◆ PROVIDED RECORDS:
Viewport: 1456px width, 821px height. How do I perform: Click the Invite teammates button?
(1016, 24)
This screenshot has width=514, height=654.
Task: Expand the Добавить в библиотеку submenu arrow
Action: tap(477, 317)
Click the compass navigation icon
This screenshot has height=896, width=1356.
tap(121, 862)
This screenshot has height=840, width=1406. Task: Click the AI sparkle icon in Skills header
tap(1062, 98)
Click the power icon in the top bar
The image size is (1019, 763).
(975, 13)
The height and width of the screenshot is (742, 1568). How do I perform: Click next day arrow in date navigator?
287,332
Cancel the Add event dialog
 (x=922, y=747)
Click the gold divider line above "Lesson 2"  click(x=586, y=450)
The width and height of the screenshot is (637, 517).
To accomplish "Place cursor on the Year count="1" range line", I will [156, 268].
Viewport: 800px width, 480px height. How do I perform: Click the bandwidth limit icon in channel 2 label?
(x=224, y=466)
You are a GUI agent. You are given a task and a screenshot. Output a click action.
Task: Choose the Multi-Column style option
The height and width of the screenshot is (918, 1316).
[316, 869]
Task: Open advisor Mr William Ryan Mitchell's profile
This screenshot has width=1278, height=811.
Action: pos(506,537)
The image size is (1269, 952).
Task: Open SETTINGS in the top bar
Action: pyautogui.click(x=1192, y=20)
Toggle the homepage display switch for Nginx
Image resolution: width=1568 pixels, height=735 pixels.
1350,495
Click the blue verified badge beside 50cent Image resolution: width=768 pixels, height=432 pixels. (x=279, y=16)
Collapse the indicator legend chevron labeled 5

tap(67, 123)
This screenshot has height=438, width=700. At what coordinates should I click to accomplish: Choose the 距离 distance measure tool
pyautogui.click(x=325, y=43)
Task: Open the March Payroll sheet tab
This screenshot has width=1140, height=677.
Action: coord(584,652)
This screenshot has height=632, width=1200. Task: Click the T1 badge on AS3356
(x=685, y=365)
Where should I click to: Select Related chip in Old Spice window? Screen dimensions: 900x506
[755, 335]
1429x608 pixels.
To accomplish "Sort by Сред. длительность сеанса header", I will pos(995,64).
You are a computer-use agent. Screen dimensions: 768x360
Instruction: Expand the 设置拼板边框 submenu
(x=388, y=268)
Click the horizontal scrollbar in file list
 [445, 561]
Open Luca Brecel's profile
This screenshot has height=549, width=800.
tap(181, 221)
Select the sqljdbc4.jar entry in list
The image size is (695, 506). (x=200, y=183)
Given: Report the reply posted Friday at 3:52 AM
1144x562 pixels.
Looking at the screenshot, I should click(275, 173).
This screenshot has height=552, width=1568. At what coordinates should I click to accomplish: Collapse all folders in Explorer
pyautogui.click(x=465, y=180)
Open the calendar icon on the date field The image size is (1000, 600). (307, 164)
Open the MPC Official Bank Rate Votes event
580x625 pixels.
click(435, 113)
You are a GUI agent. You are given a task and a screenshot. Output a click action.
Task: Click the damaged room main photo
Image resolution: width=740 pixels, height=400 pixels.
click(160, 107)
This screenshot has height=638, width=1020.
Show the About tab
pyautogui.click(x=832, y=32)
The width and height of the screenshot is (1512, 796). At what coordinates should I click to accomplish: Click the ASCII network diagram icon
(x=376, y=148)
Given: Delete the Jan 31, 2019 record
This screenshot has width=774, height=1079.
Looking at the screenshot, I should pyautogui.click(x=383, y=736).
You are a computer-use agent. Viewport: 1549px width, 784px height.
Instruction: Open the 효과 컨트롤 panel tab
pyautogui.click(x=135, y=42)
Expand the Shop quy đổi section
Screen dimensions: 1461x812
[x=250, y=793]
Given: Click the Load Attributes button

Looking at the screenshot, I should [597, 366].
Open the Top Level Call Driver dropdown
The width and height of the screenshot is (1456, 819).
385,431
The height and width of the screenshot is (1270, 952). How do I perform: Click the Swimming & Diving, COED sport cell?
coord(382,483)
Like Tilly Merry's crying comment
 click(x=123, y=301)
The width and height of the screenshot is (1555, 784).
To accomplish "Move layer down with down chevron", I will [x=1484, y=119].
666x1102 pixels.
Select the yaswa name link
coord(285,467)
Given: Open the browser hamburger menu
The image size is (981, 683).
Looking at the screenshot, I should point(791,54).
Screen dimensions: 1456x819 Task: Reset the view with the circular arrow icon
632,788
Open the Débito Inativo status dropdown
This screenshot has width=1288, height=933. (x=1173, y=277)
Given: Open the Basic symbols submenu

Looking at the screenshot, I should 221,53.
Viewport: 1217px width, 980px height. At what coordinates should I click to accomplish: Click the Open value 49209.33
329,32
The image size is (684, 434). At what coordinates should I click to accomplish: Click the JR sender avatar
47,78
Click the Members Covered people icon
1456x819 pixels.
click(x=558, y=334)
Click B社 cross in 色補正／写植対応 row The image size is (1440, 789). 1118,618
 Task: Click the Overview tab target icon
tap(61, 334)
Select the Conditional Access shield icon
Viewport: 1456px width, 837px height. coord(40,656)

◆ GIVEN EXERCISE:
Quote everything from the line containing "This screenshot has height=438, width=700." down to the line containing "tap(181, 221)", including both of those lines, and nothing else from the items.

◆ OUTPUT OF THE TASK:
This screenshot has height=438, width=700. At what coordinates should I click to accomplish: Choose the 距离 distance measure tool
pyautogui.click(x=325, y=43)
Task: Open the March Payroll sheet tab
This screenshot has width=1140, height=677.
Action: coord(584,652)
This screenshot has height=632, width=1200. Task: Click the T1 badge on AS3356
(x=685, y=365)
Where should I click to: Select Related chip in Old Spice window? Screen dimensions: 900x506
[755, 335]
1429x608 pixels.
To accomplish "Sort by Сред. длительность сеанса header", I will pos(995,64).
You are a computer-use agent. Screen dimensions: 768x360
Instruction: Expand the 设置拼板边框 submenu
(x=388, y=268)
Click the horizontal scrollbar in file list
 [445, 561]
Open Luca Brecel's profile
This screenshot has height=549, width=800.
tap(181, 221)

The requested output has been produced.